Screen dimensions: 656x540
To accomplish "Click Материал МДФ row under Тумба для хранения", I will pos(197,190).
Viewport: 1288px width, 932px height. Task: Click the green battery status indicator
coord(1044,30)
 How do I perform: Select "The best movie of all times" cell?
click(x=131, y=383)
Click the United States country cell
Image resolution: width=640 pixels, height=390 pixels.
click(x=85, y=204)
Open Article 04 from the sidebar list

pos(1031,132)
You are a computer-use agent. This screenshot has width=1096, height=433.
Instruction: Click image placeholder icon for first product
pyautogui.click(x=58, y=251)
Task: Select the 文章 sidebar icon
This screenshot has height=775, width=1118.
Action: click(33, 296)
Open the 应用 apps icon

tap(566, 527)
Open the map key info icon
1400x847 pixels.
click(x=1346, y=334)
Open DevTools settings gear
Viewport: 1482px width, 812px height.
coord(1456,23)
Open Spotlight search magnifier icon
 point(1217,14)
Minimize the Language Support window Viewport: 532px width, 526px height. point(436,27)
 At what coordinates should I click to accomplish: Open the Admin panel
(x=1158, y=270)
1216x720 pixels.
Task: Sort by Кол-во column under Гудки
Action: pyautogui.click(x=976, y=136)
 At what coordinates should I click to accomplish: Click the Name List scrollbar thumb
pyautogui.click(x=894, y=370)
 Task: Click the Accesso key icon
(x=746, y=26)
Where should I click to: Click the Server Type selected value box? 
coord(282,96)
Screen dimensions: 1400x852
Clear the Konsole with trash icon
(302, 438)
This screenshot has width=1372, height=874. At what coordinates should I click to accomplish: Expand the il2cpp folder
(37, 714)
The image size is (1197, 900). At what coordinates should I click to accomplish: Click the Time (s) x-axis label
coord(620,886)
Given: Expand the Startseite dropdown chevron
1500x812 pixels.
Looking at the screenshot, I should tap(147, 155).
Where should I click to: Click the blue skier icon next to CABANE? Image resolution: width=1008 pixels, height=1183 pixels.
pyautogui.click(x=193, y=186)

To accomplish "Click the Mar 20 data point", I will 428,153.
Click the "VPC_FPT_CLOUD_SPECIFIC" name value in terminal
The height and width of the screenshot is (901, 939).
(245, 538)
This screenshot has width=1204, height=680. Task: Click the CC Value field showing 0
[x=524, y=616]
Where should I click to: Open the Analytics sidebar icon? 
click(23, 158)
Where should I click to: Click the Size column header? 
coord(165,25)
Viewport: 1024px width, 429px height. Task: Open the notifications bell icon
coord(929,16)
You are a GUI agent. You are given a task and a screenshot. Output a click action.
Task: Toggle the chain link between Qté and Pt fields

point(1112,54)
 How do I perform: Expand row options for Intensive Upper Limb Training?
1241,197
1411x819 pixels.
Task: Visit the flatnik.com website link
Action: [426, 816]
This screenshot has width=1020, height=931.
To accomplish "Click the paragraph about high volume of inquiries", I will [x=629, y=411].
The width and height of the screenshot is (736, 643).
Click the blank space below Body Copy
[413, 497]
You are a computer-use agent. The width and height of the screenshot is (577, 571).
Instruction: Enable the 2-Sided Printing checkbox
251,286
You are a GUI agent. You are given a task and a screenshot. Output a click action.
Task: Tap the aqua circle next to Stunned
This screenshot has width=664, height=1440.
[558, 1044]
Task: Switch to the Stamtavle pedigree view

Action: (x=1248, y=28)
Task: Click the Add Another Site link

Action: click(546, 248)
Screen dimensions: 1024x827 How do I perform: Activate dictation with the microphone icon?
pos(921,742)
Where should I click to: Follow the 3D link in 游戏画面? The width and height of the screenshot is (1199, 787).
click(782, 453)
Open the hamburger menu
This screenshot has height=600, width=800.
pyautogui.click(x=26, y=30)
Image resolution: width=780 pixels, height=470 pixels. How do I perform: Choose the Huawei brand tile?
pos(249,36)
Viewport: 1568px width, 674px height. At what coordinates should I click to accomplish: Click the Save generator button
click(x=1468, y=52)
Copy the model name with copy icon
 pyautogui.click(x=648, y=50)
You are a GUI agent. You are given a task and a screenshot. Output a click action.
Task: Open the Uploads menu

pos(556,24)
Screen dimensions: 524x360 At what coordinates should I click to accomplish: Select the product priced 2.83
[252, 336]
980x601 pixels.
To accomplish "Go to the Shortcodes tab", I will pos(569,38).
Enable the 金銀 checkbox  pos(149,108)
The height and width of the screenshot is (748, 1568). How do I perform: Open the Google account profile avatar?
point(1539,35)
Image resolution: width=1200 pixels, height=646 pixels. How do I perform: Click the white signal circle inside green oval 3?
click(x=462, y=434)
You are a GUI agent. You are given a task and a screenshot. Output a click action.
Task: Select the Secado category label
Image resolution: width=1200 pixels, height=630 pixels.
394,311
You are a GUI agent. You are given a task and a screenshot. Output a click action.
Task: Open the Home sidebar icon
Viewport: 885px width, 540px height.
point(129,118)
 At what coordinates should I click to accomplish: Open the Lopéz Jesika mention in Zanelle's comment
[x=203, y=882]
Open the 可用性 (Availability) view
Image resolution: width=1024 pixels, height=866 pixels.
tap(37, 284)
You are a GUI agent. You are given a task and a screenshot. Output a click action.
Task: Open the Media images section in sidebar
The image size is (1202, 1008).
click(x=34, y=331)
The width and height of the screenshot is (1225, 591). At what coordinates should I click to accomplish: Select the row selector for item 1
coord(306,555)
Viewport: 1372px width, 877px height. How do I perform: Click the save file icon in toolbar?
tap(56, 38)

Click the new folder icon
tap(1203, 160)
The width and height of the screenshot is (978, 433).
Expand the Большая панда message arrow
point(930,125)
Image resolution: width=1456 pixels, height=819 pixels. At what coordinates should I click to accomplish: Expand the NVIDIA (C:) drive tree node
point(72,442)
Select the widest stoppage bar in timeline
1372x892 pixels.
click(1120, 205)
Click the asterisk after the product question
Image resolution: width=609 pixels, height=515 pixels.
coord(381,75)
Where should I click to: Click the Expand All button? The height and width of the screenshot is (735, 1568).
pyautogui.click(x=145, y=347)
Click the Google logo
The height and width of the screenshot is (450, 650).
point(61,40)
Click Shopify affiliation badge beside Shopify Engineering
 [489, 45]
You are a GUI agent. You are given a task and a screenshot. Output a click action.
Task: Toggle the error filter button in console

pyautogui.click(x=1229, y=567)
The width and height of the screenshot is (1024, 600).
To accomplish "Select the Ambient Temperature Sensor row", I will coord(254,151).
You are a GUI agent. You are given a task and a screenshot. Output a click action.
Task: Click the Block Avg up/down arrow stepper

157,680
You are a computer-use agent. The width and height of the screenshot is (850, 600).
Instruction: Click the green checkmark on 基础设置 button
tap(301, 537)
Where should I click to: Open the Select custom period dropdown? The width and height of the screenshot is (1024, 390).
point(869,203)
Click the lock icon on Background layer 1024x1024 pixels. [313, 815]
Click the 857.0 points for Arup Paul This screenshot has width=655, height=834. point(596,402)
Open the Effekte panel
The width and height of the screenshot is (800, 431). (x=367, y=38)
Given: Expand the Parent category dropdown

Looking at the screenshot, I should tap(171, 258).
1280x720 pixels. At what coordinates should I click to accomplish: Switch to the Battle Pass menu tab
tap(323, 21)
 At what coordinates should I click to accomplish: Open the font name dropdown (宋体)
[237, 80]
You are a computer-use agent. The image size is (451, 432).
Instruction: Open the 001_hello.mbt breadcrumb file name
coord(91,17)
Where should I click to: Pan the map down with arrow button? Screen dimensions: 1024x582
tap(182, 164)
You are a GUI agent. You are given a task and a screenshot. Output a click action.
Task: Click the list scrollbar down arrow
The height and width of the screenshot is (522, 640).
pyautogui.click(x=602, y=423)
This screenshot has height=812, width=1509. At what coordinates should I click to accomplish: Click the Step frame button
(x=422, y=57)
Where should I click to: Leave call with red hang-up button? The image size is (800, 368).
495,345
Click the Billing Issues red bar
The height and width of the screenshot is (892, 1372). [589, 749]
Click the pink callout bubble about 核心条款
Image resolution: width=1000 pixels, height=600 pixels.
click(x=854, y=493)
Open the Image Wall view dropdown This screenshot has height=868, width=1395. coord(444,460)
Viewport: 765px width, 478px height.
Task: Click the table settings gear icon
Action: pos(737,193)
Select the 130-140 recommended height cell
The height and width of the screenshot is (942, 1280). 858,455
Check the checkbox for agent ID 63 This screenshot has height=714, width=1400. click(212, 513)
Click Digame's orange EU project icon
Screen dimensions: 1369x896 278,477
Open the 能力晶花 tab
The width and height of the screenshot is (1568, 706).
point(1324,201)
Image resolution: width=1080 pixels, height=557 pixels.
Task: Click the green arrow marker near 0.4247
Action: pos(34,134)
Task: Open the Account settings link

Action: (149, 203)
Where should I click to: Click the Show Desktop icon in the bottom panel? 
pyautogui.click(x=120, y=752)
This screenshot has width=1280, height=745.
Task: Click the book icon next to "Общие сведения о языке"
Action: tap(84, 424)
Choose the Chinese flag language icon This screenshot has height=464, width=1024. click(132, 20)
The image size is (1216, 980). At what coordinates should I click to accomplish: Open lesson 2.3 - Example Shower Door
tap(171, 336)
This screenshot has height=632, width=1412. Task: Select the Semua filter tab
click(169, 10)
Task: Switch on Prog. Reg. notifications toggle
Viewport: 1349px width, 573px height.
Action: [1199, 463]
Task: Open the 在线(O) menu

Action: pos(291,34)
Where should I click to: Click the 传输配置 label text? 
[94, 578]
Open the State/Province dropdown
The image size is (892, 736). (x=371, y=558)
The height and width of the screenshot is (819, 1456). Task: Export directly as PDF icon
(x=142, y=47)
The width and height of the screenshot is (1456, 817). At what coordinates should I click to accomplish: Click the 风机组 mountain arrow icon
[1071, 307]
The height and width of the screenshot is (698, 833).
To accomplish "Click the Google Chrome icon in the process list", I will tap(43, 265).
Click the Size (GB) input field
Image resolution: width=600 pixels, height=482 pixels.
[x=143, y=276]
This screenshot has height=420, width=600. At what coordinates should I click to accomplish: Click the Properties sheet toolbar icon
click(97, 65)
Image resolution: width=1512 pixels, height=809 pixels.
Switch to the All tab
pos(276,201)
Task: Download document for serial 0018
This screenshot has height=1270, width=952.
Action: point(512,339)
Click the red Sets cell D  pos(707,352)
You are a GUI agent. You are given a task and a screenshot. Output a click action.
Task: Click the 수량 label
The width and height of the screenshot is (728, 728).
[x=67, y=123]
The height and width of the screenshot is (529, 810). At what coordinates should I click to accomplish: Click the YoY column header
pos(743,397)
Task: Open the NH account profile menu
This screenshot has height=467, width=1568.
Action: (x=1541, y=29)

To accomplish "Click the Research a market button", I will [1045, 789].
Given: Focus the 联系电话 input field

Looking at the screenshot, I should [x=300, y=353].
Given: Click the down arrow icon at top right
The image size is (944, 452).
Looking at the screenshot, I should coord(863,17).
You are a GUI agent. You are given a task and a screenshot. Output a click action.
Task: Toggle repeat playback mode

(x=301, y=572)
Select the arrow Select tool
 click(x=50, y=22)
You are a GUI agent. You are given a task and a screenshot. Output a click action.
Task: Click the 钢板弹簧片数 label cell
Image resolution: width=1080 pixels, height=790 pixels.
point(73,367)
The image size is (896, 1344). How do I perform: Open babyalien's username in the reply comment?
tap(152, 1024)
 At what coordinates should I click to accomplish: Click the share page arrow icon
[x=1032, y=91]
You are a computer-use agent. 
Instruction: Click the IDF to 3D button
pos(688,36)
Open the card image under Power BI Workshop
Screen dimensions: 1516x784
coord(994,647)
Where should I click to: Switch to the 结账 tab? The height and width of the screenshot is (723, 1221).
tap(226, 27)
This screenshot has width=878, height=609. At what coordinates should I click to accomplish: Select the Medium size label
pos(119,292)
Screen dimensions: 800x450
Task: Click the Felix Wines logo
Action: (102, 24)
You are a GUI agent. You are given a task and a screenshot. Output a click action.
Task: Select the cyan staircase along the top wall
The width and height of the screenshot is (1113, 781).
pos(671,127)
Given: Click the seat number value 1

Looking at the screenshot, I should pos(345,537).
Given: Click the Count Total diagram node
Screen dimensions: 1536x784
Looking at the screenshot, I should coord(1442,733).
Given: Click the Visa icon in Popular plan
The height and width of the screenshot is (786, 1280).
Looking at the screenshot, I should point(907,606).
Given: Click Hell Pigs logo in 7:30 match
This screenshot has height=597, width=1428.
= = = = = = =
[SHORT PROBLEM] Please quote, word for word, the lines between the one containing "At what coordinates should I click to accomplish: Open the Lopéz" and the one containing "click(x=34, y=331)", inclusive.

[ANSWER TO THIS PROBLEM]
 At what coordinates should I click to accomplish: Open the Lopéz Jesika mention in Zanelle's comment
[x=203, y=882]
Open the 可用性 (Availability) view
Image resolution: width=1024 pixels, height=866 pixels.
tap(37, 284)
You are a GUI agent. You are given a task and a screenshot. Output a click action.
Task: Open the Media images section in sidebar
The image size is (1202, 1008).
click(x=34, y=331)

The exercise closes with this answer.